Los estoicos creían en la importancia de la autodisciplina y la autodeterminación, y que la virtud y la sabiduría son los objetivos más elevados de la vida humana.
El estoicismo se basa en la idea de que el universo es regido por un orden natural y que el hombre debe adaptarse a ese orden para alcanzar la tranquilidad y la paz interior.
Los estoicos creían que el hombre debía aceptar todo lo que sucede en la vida con resignación y ecuanimidad, ya que la verdadera libertad se logra mediante la aceptación de la realidad tal como es.
Los estoicos también creían que el hombre debe desarrollar una mente fuerte y desapegada para poder resistir las emociones negativas, como el dolor, el miedo o la ira, que son causadas por los deseos y las apegos.
La idea era que el hombre debía aprender a controlar sus emociones para alcanzar la serenidad y la paz interior.
En cuanto a la ética, los estoicos creían que el hombre debe actuar de acuerdo con la razón y la virtud y que este mismo debe cultivar una actitud de indiferencia hacia los bienes externos, como la riqueza o el poder. Según ellos, la verdadera felicidad no se encuentra en la posesión de cosas externas, sino en la virtud y en la sabiduría.
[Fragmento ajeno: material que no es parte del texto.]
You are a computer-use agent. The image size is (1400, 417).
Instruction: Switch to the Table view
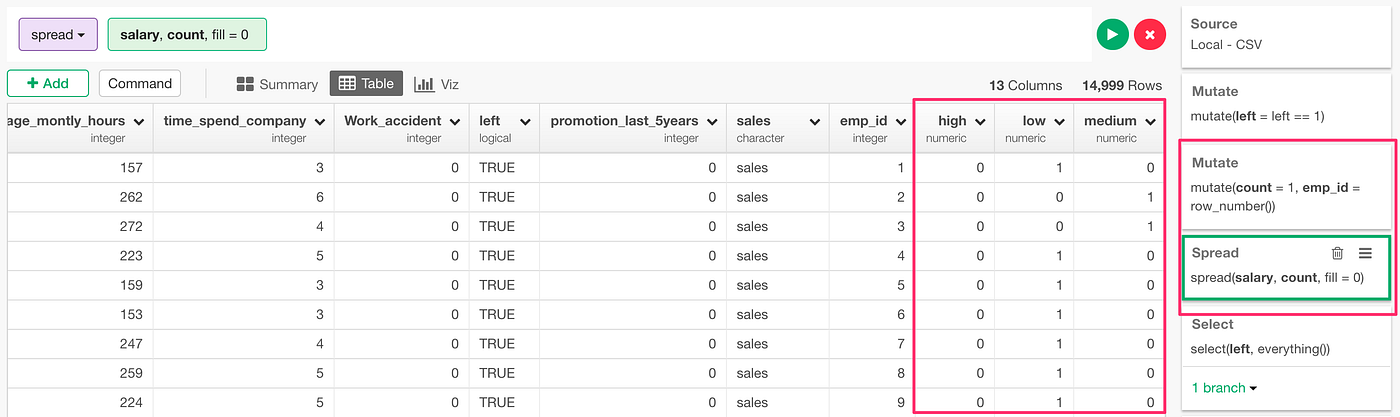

Es importante diseccionar cada jirón que compone esta corriente, juzgando esta misma desde la duda y utilizando la dialéctica para tratar de acercarnos a pensamientos un tanto más cabales, ya que todo lo anterior no significa que el estoicismo sea la respuesta absoluta a los enigmas que la vida nos depara, desde un punto de vista anclado a la filosofía moderna, hay muchos aspectos falibles del estoicismo, no obstante, en estos peculiares tiempos donde existimos, donde las aversiones del status quo atormentan la subjetividad y la individualidad, donde cualquier opinión es válida pero al mismo tiempo solo y exclusivamente cuando esta no va en contra de la opinión de alguien más, donde la dialéctica es letra muerta, donde la hiperconectividad espantaría al mismo Orwell y donde los modelos a seguir son tan anodinos como sus mismos designios, vale la pena aprender del estoicismo la importancia de la autodisciplina, la autodeterminación, la aceptación de la realidad y el desarrollo de una mente fuerte y desapegada.